Artificial neural networks (ANNs) have achieved remarkable success across a wide range of machine learning tasks [11,12]. Feedforward neural networks (FNNs), such as multilayer perceptrons, can approximate arbitrary functions given sufficient data and model capacity, and are commonly applied to static input–output mappings [13]. However, in dynamic environments where temporal dependencies are critical, FNNs are limited by their inability to retain historical context. Recurrent neural networks (RNNs) and their variants, such as long short-term memory (LSTM) networks [14,15,16], address this limitation by incorporating memory through recurrent connections. This allows information to persist over time, enabling the modeling of temporal dependencies essential for tasks such as speech recognition, language modeling, and time-series prediction [17,18]. Despite these advances, traditional neural networks—including LSTM-based architectures—are typically trained in a supervised learning setting, where each input x is paired with a target output y. While effective when labeled data is abundant and the input–output mapping is relatively static, supervised learning alone struggles in complex, high-dimensional control tasks. In particular, continuous control environments with partial observability and delayed rewards—common in robotics and embodied AI—require sequential decision-making over time, which exceeds the capabilities of standard supervised approaches.

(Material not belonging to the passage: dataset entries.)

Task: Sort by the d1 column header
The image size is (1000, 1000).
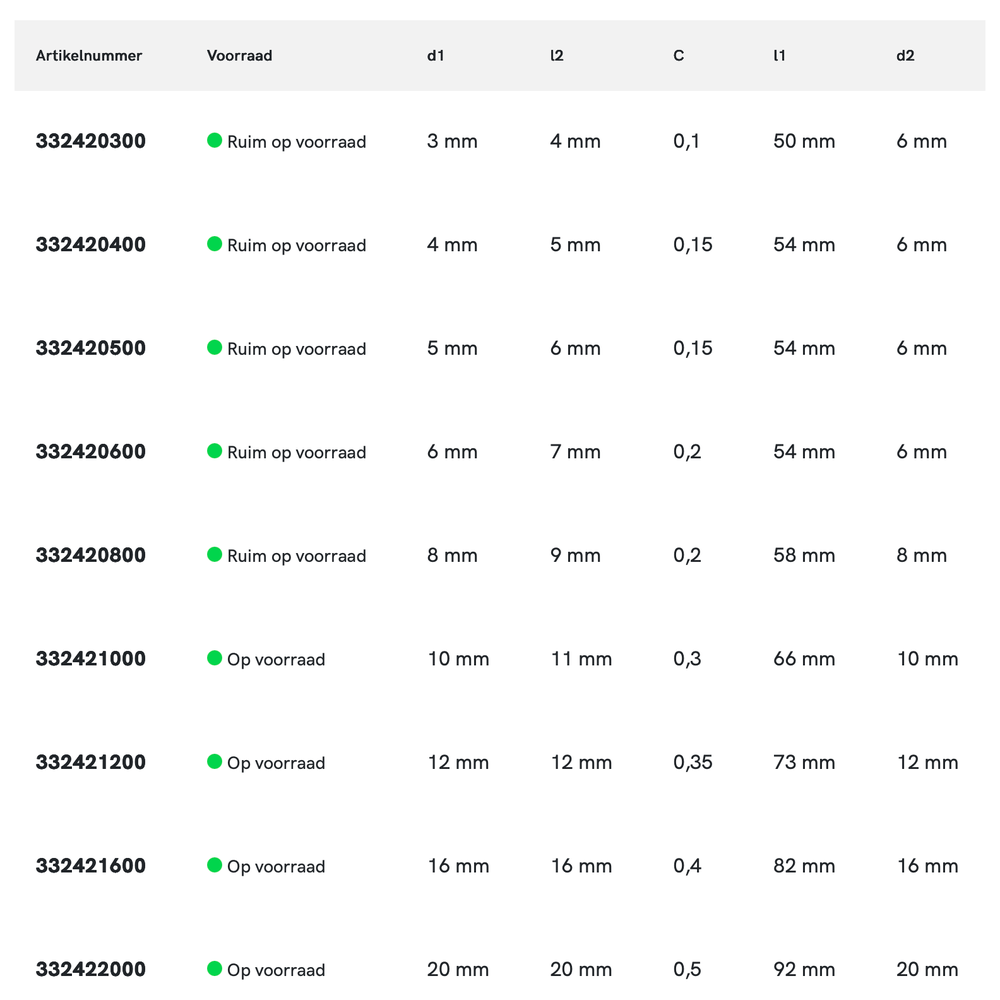Action: point(435,56)
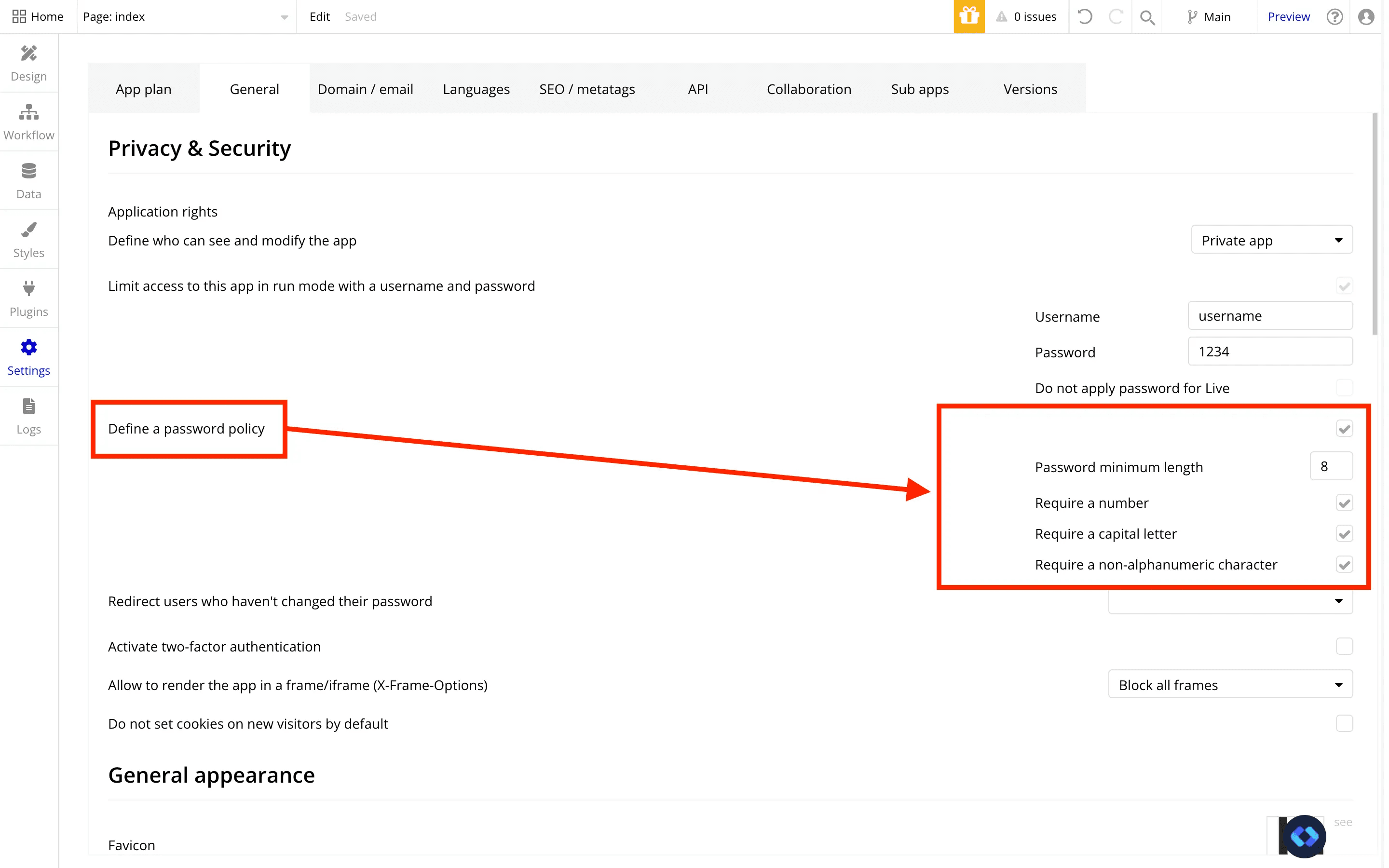Go to the Workflow editor
The image size is (1389, 868).
[29, 122]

2.2. Classical Control Methods

Classical control methods have been widely applied to complex systems, including Active Disturbance Rejection Control (ADRC) [19], multilayer neurocontrol for high-order uncertain nonlinear systems [20], Robust Integral of the Sign of the Error (RISE) [21], observer-based RISE controllers [22], adaptive ADRC with recursive parameter estimation [23], and Auxiliary RISE (ARISE) controllers for nonsmooth switched systems [24]. These methods have demonstrated strong robustness and effective disturbance rejection across various engineered systems. However, classical controllers typically require accurate system modeling, and their performance may deteriorate in high-dimensional, partially observable, or stochastic environments. In contrast, neural network-based reinforcement learning approaches can learn control policies directly from data, enabling adaptive behavior in complex scenarios and offering greater flexibility and potential performance in modern control tasks.

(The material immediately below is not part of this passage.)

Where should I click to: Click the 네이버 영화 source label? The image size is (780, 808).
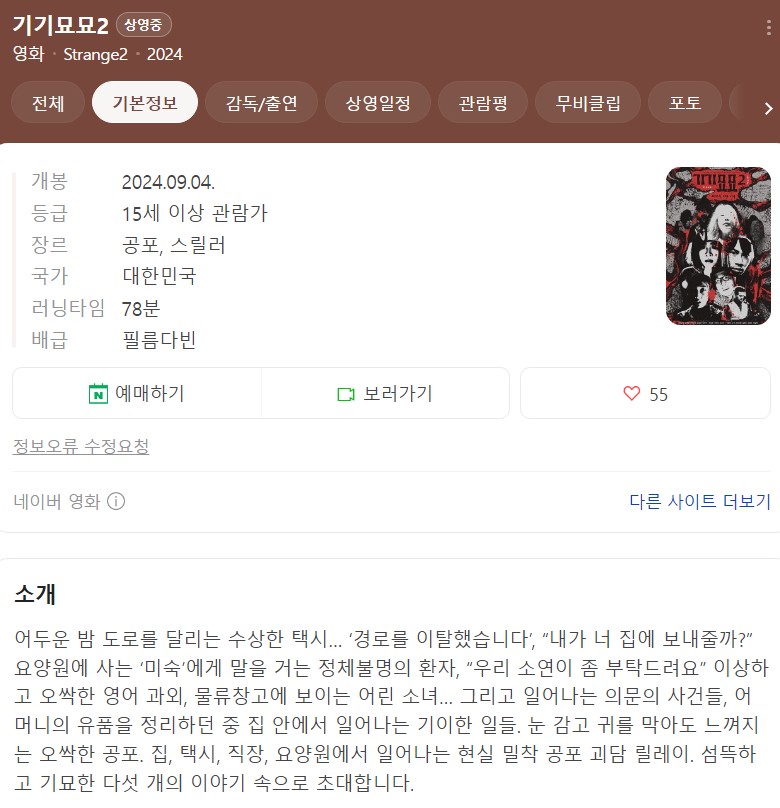57,501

2.3. Reinforcement Learning

Classical reinforcement learning (RL) methods can be broadly categorized into three types: tabular methods, value-based methods, and policy gradient methods. Tabular approaches, such as Q-learning and SARSA [25], maintain a lookup table estimating action values for each discrete state–action pair. While effective in low-dimensional environments, tabular methods become infeasible in continuous or high-dimensional spaces due to the curse of dimensionality. Value-based methods address this limitation by approximating the value function with neural networks, enabling generalization across large or continuous state spaces. Deep Q-Networks (DQN) [26] achieved notable success in discrete-action tasks, such as Atari games, but exhibit instability and overestimation bias in continuous domains. Policy gradient methods directly optimize parameterized policies, supporting stochastic and continuous actions. Representative examples include REINFORCE [27], Proximal Policy Optimization (PPO) [28], and Soft Actor-Critic (SAC) [29], which combines policy gradients with entropy regularization and an actor–critic architecture. Despite their success, these algorithms typically assume full observability of the environment state

s_{t}

. In practice, many control tasks provide only partial observations

o_{t}

, causing performance degradation when the agent cannot access complete state information. This motivates the integration of architectures capable of temporal memory and latent state inference, such as recurrent networks or encoder–decoder models, to handle partially observable environments effectively.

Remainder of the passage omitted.